→ **What to do**:
Give the data again in full, exactly as written below.

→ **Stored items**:
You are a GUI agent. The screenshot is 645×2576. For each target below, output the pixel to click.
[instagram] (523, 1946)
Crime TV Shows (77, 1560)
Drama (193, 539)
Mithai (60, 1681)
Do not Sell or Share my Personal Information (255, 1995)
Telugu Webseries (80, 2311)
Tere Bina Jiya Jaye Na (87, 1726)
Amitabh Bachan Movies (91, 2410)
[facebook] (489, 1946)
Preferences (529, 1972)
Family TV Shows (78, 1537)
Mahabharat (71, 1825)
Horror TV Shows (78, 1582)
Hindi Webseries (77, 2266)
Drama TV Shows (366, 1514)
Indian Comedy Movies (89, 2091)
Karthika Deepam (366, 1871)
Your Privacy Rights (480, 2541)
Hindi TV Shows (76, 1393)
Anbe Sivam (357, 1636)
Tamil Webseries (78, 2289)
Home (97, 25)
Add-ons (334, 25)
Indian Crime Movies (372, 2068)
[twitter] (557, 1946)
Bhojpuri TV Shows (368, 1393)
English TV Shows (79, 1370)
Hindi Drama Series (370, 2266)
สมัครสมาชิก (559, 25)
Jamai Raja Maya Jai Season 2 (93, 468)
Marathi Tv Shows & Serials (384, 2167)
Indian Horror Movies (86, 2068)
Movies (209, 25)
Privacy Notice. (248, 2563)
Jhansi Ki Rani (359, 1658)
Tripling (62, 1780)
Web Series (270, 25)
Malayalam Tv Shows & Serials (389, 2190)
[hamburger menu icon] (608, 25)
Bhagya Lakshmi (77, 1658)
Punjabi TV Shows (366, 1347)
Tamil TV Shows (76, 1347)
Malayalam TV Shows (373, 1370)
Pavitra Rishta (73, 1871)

→ **Exercise output**:
You are a GUI agent. The screenshot is 645×2576. For each target below, output the pixel to click.
[instagram] (523, 1946)
Crime TV Shows (77, 1560)
Drama (193, 539)
Mithai (60, 1681)
Do not Sell or Share my Personal Information (255, 1995)
Telugu Webseries (80, 2311)
Tere Bina Jiya Jaye Na (87, 1726)
Amitabh Bachan Movies (91, 2410)
[facebook] (489, 1946)
Preferences (529, 1972)
Family TV Shows (78, 1537)
Mahabharat (71, 1825)
Horror TV Shows (78, 1582)
Hindi Webseries (77, 2266)
Drama TV Shows (366, 1514)
Indian Comedy Movies (89, 2091)
Karthika Deepam (366, 1871)
Your Privacy Rights (480, 2541)
Hindi TV Shows (76, 1393)
Anbe Sivam (357, 1636)
Tamil Webseries (78, 2289)
Home (97, 25)
Add-ons (334, 25)
Indian Crime Movies (372, 2068)
[twitter] (557, 1946)
Bhojpuri TV Shows (368, 1393)
English TV Shows (79, 1370)
Hindi Drama Series (370, 2266)
สมัครสมาชิก (559, 25)
Jamai Raja Maya Jai Season 2 (93, 468)
Marathi Tv Shows & Serials (384, 2167)
Indian Horror Movies (86, 2068)
Movies (209, 25)
Privacy Notice. (248, 2563)
Jhansi Ki Rani (359, 1658)
Tripling (62, 1780)
Web Series (270, 25)
Malayalam Tv Shows & Serials (389, 2190)
[hamburger menu icon] (608, 25)
Bhagya Lakshmi (77, 1658)
Punjabi TV Shows (366, 1347)
Tamil TV Shows (76, 1347)
Malayalam TV Shows (373, 1370)
Pavitra Rishta (73, 1871)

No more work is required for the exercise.